Exercises to complete:
**a)** In the discussion of free markets and government regulation below, which two areas are cited as examples of government becoming too bureaucratically involved?
**b)** Condense the paragraph beginning "You're not describing a free market" from the discussion of free markets and government regulation below into a short bulleted list that retains its main points.
**c)** From the discussion of free markets and government regulation below, return verbatim the part that opens with the words containing "It absolutely doesn't" and closes with "that doesn't happen.".

---------- Text passage ----------

It absolutely doesn't need to lead to negative outcome... if the government simply lays out rules for fairness and enforces them. The problem is when they get themselves so bureaucratically involved in something that there is no freedom left to do anything "free". Healthcare and ISPs are great example of this. One should have the goal of patient outcomes. The other should have the goal of high speed, highly available access. Both of those are things the government should entice through it's regulatory framework. However, the least of us always choose to become politicians... So that doesn't happen.
> One should have the goal of patient outcomes. The other should have the goal of high speed, highly available access. Both of those are things the government should entice through it's regulatory framework.
You're not describing a free market. In a free market the goal is always just to make the most amount of money possible. Once you've achieved that goal, you can just drop prices, absorb losses via debt, and freeze out competition. That's why free markets don't work and need heavy regulation.
Yes, when people lack morals, you are correct. In a world where your every word, thought, and idea isn't pre-chewed and then fed into your brain through some form of lighted rectangle, that is completely false. There's a very good reason that some people are DEEPLY inspired by the novel Atlas Shrugged. It took Ayn Rand an enormous number of pages to make her point. More than an internet comment ever will. Most people will read that and watch a lighted rectangle fill their head with what "new" ideas might be in this book. Almost nobody will read it. Even fewer will speak up. Markets can't be free if people are in mental slavery. Like Morpheus said... Most people will fight to protect the system that enslaves them.
Government regulation does not have to lead to regulatory capture. Though it does require vigilance.

---------- Provided data ----------

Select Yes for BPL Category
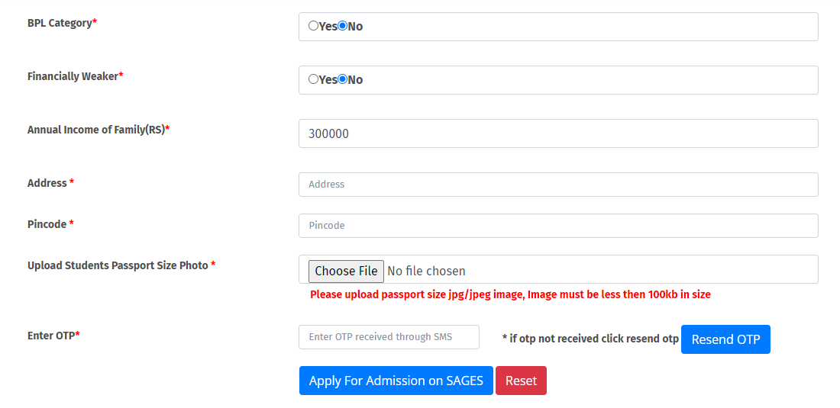The image size is (840, 408). pyautogui.click(x=313, y=26)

----------

Numbered responses:
**a)** Healthcare and ISPs.

**b)**
- What is described is not a free market.
- In a free market, the goal is always to make as much money as possible.
- Once that goal is reached, a firm can drop prices, absorb losses through debt, and freeze out competition.
- For that reason, free markets do not work and need heavy regulation.

**c)**
It absolutely doesn't need to lead to negative outcome... if the government simply lays out rules for fairness and enforces them. The problem is when they get themselves so bureaucratically involved in something that there is no freedom left to do anything "free". Healthcare and ISPs are great example of this. One should have the goal of patient outcomes. The other should have the goal of high speed, highly available access. Both of those are things the government should entice through it's regulatory framework. However, the least of us always choose to become politicians... So that doesn't happen.